I used to worry about it but grandma told me a very old story of who knows what origin, that after the delluge, G-d had said “Till 2000 you’ll last, and from there you’ll not pass.” And then our lady took a handful of sand and tossed it into the Earth and said “I add these many more.” Theologically, this is not the Judeo Christian G-d, of course. The story had the feel of an old legend, but who knows from where and when. And definitely the year wouldn’t be 2000.

Having tried to count the grains of sand in one of MY — admittedly not adult — handful, I decided there were way more than a thousand grains, and it was my far distant descendants look out.

Having survived the apocalypse, thus, mentally, at 10, I went on to be just jaded.
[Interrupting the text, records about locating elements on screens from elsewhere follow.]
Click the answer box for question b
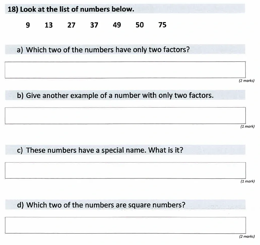The width and height of the screenshot is (260, 245). tap(125, 116)
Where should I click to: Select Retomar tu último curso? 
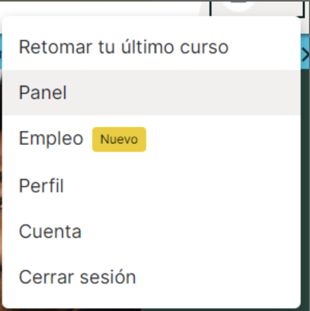click(151, 47)
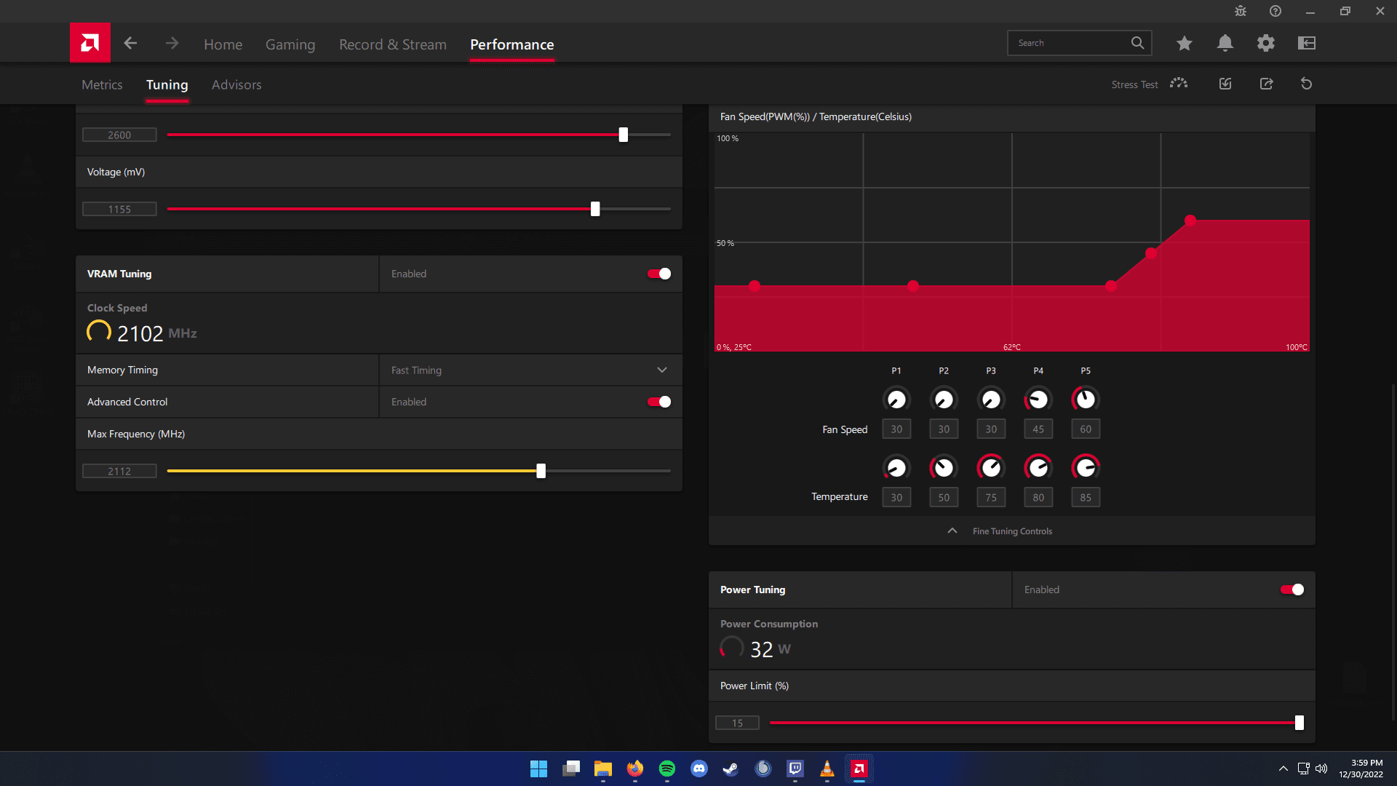Viewport: 1397px width, 786px height.
Task: Click the export profile share icon
Action: (1267, 84)
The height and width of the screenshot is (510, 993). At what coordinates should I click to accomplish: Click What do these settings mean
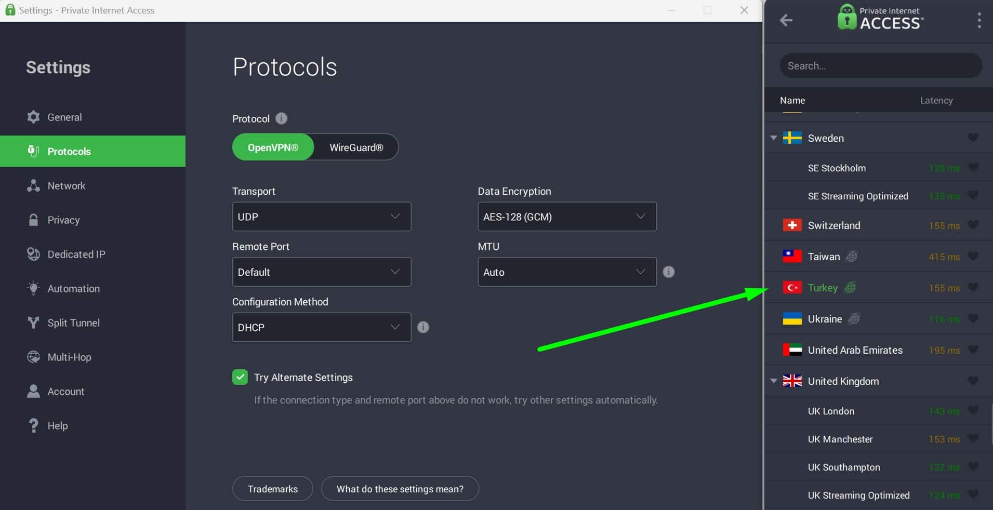400,489
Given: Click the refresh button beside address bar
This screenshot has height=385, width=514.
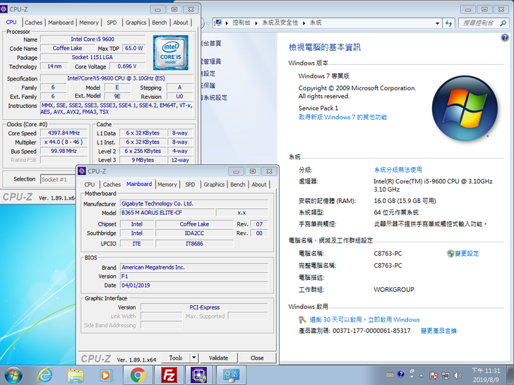Looking at the screenshot, I should tap(449, 23).
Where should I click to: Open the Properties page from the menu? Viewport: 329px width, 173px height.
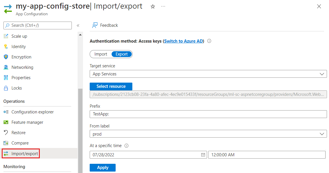(21, 77)
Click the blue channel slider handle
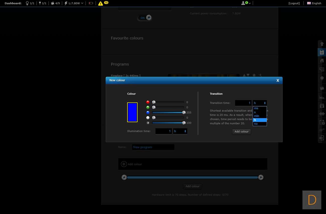Image resolution: width=326 pixels, height=214 pixels. [x=184, y=113]
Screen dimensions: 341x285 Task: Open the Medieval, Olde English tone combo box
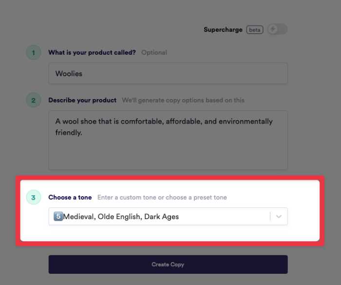click(x=168, y=216)
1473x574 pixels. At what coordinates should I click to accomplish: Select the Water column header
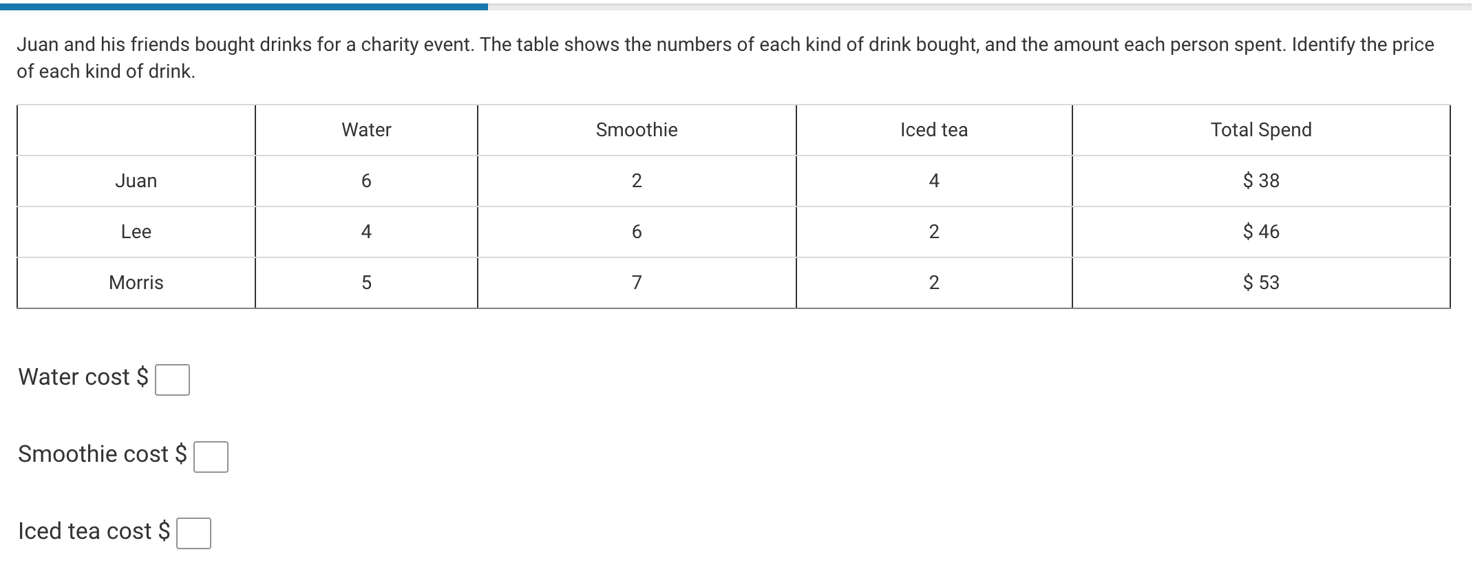click(365, 129)
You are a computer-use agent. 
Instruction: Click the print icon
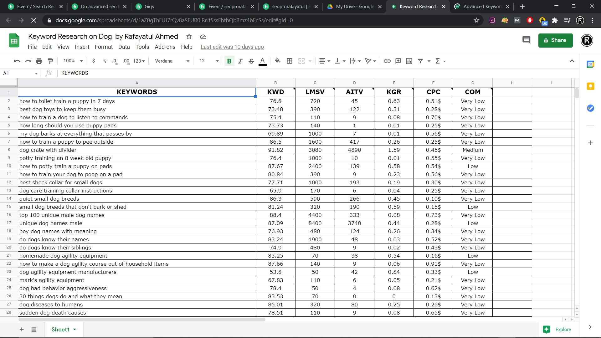pyautogui.click(x=39, y=61)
Most of the stories I read at the time, the authors knew we’d all die in a nuclear exchange. (If you’re not aware of this, it’s time to inform you most of the nuclear panic was fueled by USSR propaganda. Being far behind us in arsenal — if you don’t know that, please do some research — they tried to use what they could do — propaganda — to get us to surrender.) I remember worrying about it for maybe a summer, but it just didn’t seem plausible. Oh, sure, maybe some cities would get hit. But most of the world would just have to do the best they could after. The overblown after effects always felt overblown. Not plausible.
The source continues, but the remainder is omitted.